UI is becoming optional. In the age of AI agents, build backends that machines can control.
That is the thesis of this publication.
What we research here
Headless Systems is a research publication. Every piece we publish is grounded in real evidence: benchmarks, protocol analysis, case studies, adoption data, and observable shifts in how software gets consumed.
Our primary focus is AI agents as software consumers. We track how LLM function calling, MCP, and tool-use frameworks are making agents the primary users of software systems. We document this shift as it happens, with specific data, not vague trend claims.
We also research headless architecture and why decoupled systems consistently outperform their monolithic alternatives. We document the unbundling of SaaS, tracking real migrations from platform lock-in to composable services. We study API design for machine consumers, examining how design priorities change when agents are your primary users. And we analyze the infrastructure and protocols, from MCP to event-driven architecture, that make machine-consumed software possible.

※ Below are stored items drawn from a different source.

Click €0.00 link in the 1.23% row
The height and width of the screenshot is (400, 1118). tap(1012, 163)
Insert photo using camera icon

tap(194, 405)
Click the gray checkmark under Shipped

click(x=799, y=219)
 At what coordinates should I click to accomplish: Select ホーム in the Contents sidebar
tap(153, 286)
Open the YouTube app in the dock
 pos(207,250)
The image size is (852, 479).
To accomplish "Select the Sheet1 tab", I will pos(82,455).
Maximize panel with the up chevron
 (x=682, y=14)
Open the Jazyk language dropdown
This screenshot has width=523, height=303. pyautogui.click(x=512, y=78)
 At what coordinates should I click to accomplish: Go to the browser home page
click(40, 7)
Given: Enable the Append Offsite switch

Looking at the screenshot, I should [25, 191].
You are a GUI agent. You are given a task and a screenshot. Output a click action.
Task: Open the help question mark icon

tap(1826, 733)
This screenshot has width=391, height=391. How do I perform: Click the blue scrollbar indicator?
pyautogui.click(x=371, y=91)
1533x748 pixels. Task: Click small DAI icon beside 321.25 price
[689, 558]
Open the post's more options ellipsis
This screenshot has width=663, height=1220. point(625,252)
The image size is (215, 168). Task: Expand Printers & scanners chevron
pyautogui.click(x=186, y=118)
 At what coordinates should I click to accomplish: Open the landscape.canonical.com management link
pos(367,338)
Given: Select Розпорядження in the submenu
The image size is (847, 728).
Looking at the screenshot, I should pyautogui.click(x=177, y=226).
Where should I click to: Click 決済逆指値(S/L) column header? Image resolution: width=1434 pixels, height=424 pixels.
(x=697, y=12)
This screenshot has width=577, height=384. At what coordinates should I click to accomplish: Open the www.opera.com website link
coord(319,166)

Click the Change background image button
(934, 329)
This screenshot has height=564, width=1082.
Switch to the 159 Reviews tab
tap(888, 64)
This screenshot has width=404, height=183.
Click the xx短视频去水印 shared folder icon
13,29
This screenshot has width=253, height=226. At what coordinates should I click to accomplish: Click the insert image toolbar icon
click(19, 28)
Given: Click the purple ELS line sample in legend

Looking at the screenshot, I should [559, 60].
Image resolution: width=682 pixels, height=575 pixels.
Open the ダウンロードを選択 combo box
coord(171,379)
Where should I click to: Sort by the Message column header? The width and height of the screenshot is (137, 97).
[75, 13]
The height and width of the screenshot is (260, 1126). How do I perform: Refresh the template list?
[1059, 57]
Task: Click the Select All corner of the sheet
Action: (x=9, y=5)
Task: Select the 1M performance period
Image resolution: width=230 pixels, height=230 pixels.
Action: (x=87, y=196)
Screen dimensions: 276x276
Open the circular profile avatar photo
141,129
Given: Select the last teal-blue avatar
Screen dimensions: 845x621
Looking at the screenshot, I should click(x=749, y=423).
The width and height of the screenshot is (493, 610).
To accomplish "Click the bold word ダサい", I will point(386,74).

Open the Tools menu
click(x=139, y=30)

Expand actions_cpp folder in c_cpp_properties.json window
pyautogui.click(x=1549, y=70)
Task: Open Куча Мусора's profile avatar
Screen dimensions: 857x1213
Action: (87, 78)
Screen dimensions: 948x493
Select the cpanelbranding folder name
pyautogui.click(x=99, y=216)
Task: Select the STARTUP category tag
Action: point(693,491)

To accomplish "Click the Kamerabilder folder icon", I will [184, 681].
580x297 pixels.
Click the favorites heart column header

Every piece contains original insight or analysis. We do not write listicles. We do not churn out keyword-targeted content. If a piece could appear on any SaaS company's blog with the logo swapped out, it does not belong here. If a senior engineer would not bookmark it or reference it in an architecture discussion, it is not ready to publish.
The thesis, stated plainly
The software industry is undergoing a structural shift. The primary consumers of software are no longer humans clicking through interfaces. They are machines calling APIs: automated pipelines, orchestration layers, and AI agents that discover and invoke tools autonomously.
This shift has been building for years. API calls have outnumbered human clicks for a long time in most systems. What is new is that AI agents are making this universal and visible. Every API is now a potential tool for an autonomous system. Every SaaS dashboard is a thin layer over functionality that machines can access directly.
The implication for anyone building software: design for machines first. Make your system headless by default. Treat the API as the product and the interface as optional. The systems that follow this principle will be more flexible, more testable, more composable, and more valuable than their dashboard-first alternatives.
This is what Headless Systems will document, argue, and provide evidence for. Not breathless futurism. Engineering research, grounded in what is already happening.